Kindermund tut Wahrheit kund

„Ein Ellenbogen kann von makelloser Schönheit sein, aber er wird nie ein solches Hallo verursachen wie ein Penis.“ Unangekränkelt vom Jetztzeitzynismus: „Das kleine Arschloch“  ■ Von Detlef Kuhlbrodt

In Deutschland hat man Probleme mit dem Lachen, denn „der Humor ist der Pflege und Ausbildung des Schönen und Erhabenen im ganzen nicht günstig: Indem er darauf hinweist, daß alles irdische Wollen Stückwerk ist und daß alle Bitternisse des Schicksals doch ertragen werden können, ermangelt er der Kräfte, die den Willen anspornen und zu höherer Betätigung entflammen“, heißt es in Meyer's Konversationslexikon von 1909.

Auch heute noch schreibt man „lustig“ automatisch erst mal in Anführungszeichen, in Anknüpfung an Adorno, der abschätzig von einem „zur Norm erhobenen Infantilismus“ sprach, und um zu signalisieren, daß man das doch alles eher problematisch findet: die Anknüpfung an die Ufa-Komödientradition, mit der sich der deutsche Film zu erholen sucht zum Beispiel, die eher prolligen Trashdinge à la „Manta – Der Film“, „Werner – Das muß kesseln“ (erfolgreichster Film 1996) und so weiter, wobei letztere zumindest irgendwie noch den Charme des suberversiv-schlechten Geschmacks hatten; oder auch die seltsamen Streifen von Helge Schneider, über deren Erfolg man sich nur wundern kann. (Selbst die Zunahme des Haschischkonsums seit 1989 kann das nicht so ganz erklären.) Nun also „Das kleine Arschloch“ als Film.

Ein erfolgsgewöhntes Team machte sich an die Arbeit: Die Produktion übernahm Hanno Huth („Manta“, „Werner“ und so weiter), Regie führte Michael Schaack, der nicht nur für die Werner-Sachen verantwortlich zeichnete, sondern 1993 auch diese gräßliche Werbefigur der Post („Rolf“) erfunden hat, und eben Walter Moers, der angeblich mal das Angebot abgelehnt hatte, die Streiche seines kleinen Helden als Realfilm verfilmen zu lassen. (Der Film hätte wohl auch nur die Zyniker erfreut.)

1990 erblickte das kleine Arschloch das Licht der Welt.

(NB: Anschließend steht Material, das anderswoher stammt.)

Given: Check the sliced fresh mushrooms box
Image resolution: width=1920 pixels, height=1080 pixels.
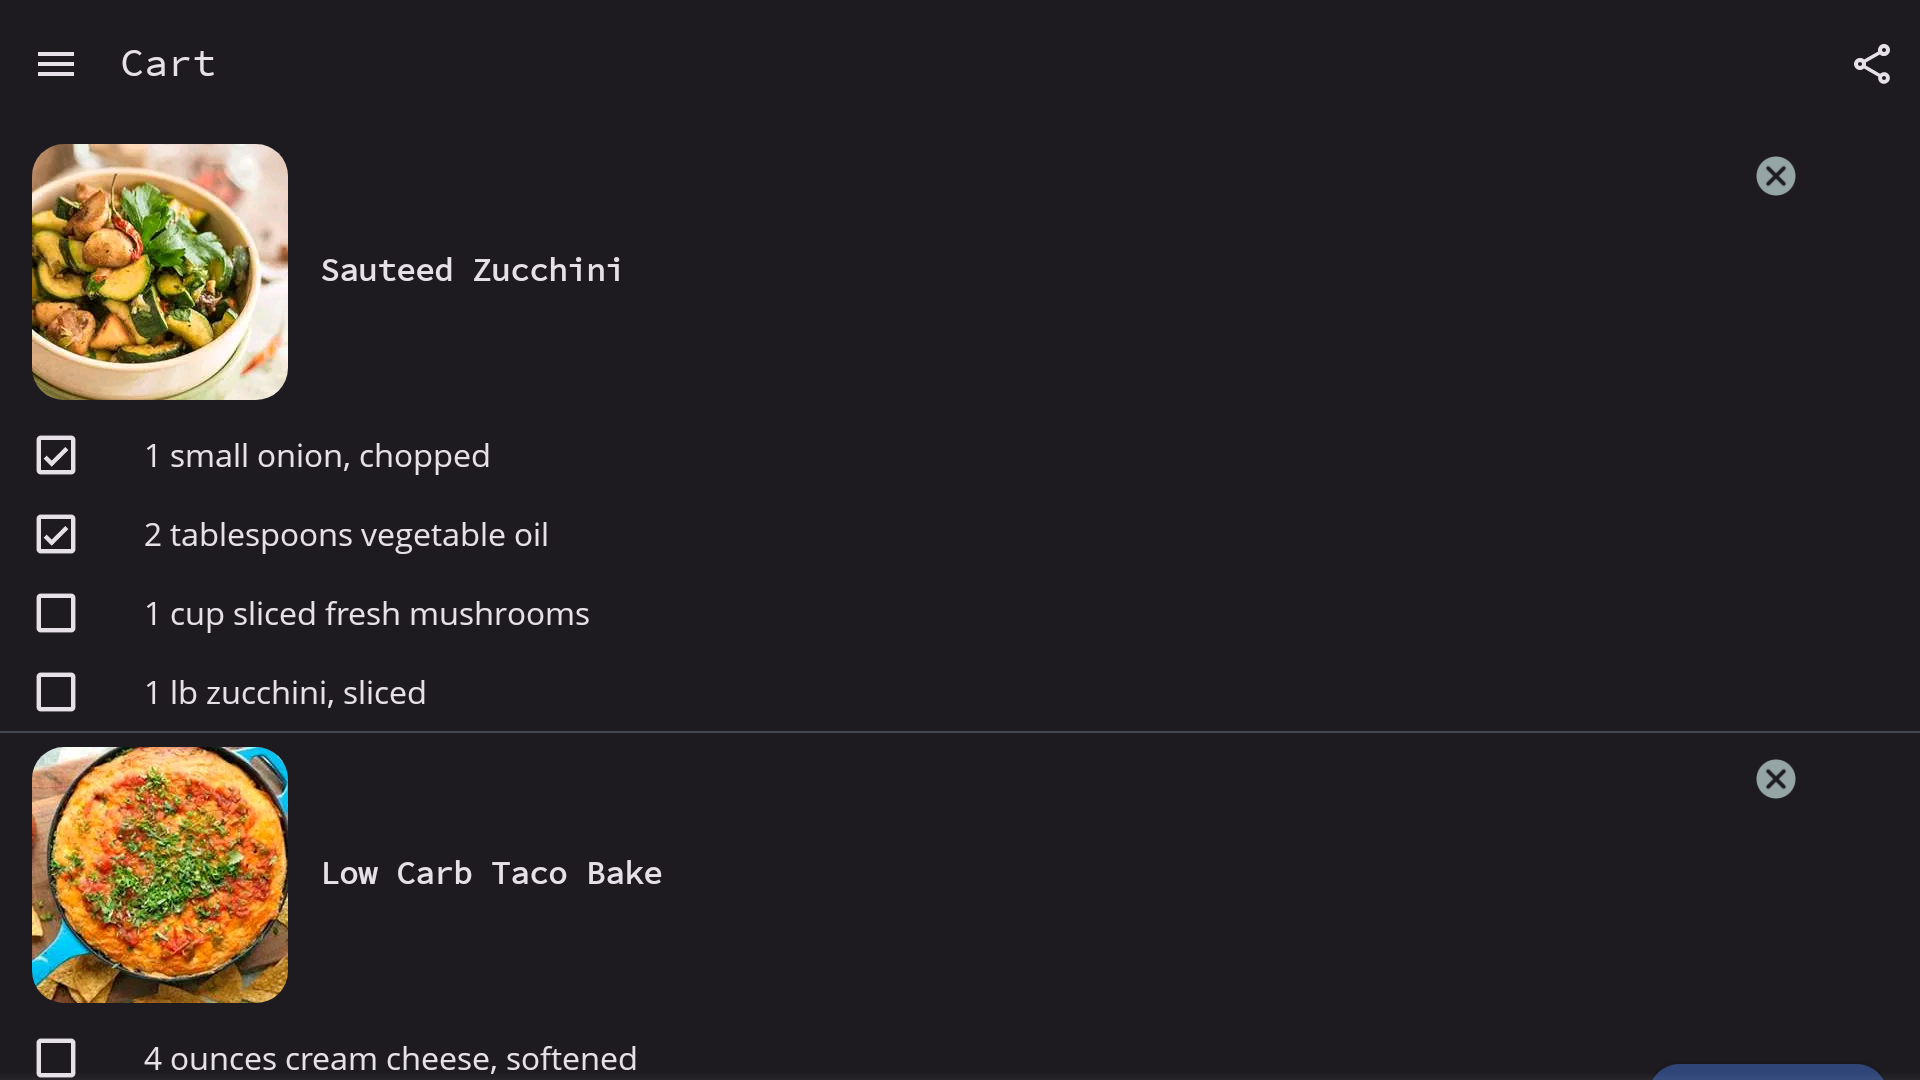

Mittlerweile hat es sich ungefähr eine halbe millionmal verkauft. Es ist – wenn man das so sagen kann – kultig, wie man früher so sagte.

Neben den sieben Comicbänden vertreibt der Eichborn-Verlag 150 verschiedene Artikel rund um den kleinen Helden: Anspitzer, Stifthalter, Hemden, Unterhosen, Socken, Käppis, Pudelmützen, Schlüsselanhänger, Aschenbecher, Flaschenöffner, Hampelmänner usw. Im Gegensatz zu seinem anderen Helden, dem lieben Käpt'n Blaubär, blieb das Arschloch jedoch auf den deutschsprachigen Markt beschränkt.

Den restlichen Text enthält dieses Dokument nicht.